*** Opening of Entries supplied ***

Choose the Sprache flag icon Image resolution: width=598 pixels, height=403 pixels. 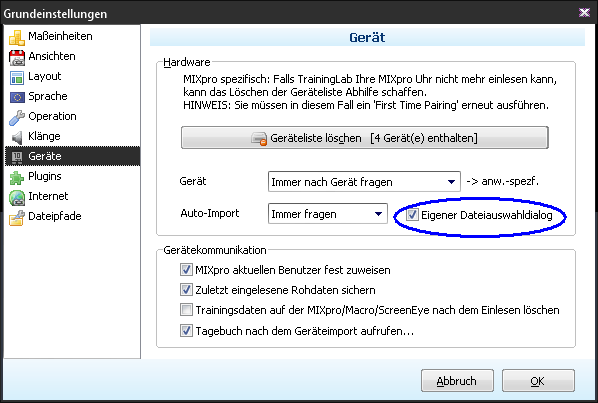[17, 97]
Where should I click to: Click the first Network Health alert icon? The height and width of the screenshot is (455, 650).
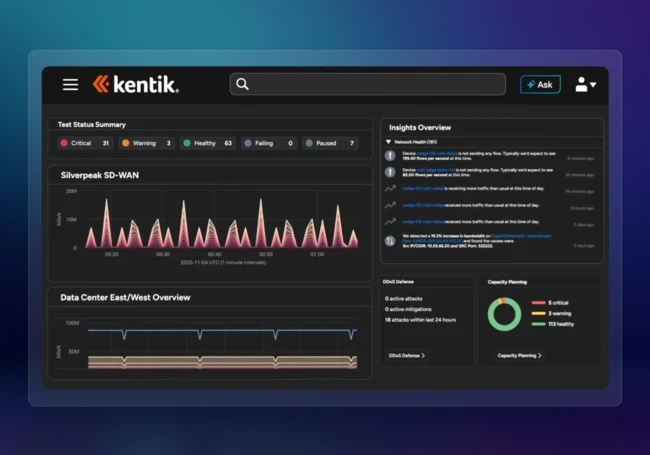coord(390,156)
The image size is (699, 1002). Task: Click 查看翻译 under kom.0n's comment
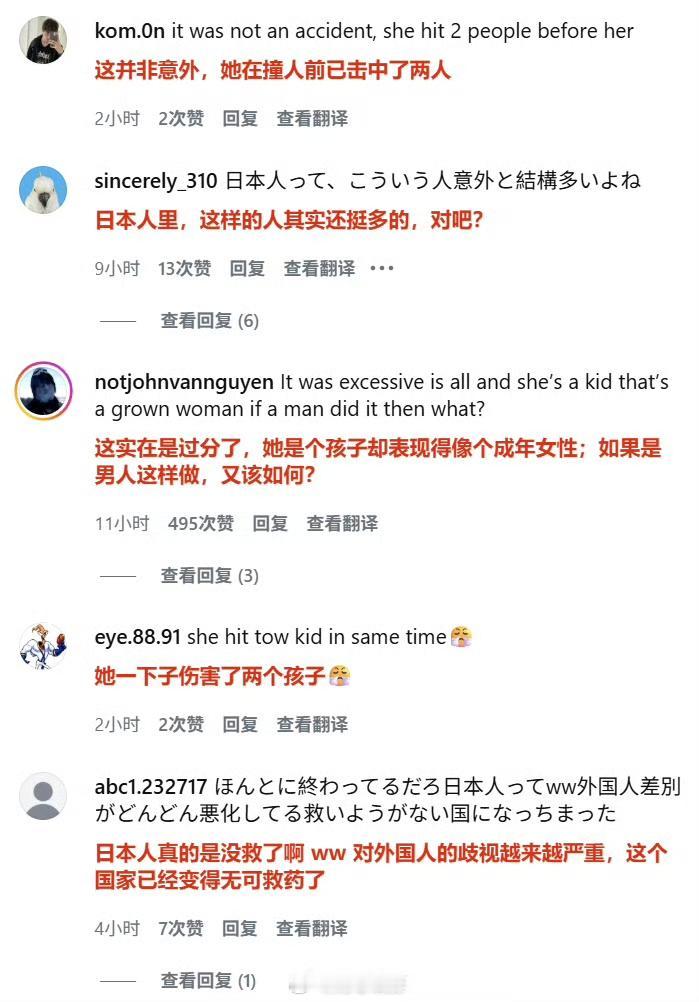[312, 118]
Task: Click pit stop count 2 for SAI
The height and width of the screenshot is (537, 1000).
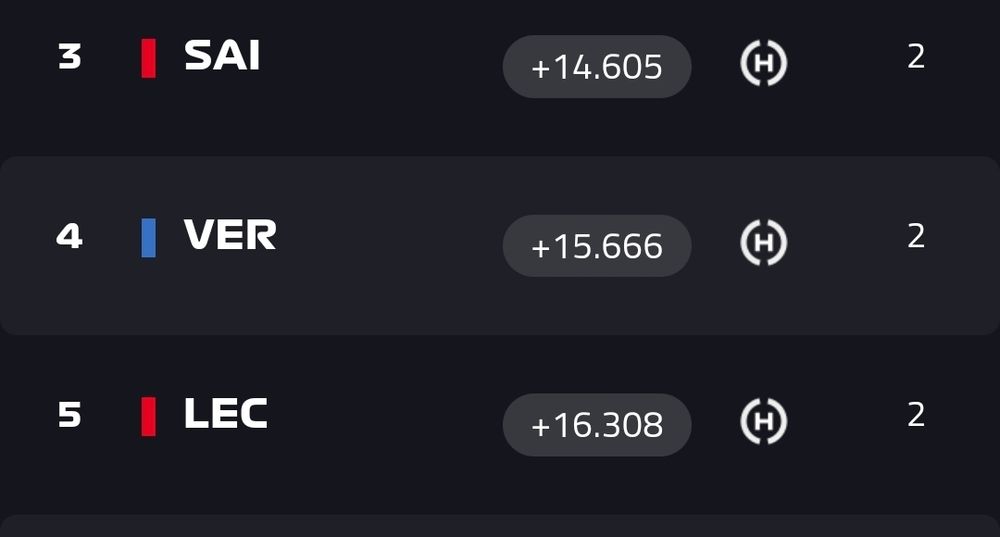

*** Close of Entries supplied ***

How to complete this task ▸ Nothing but the lines from the one containing "Where should I" through the final line of the records, both included and copied exactly, should appear in the answer; pictures stay out.

Solution to this problem ▸
Where should I click to: Click the first Network Health alert icon? The height and width of the screenshot is (455, 650).
coord(390,156)
The image size is (699, 1002). Task: Click 查看翻译 under kom.0n's comment
[312, 118]
Task: Click pit stop count 2 for SAI
The height and width of the screenshot is (537, 1000).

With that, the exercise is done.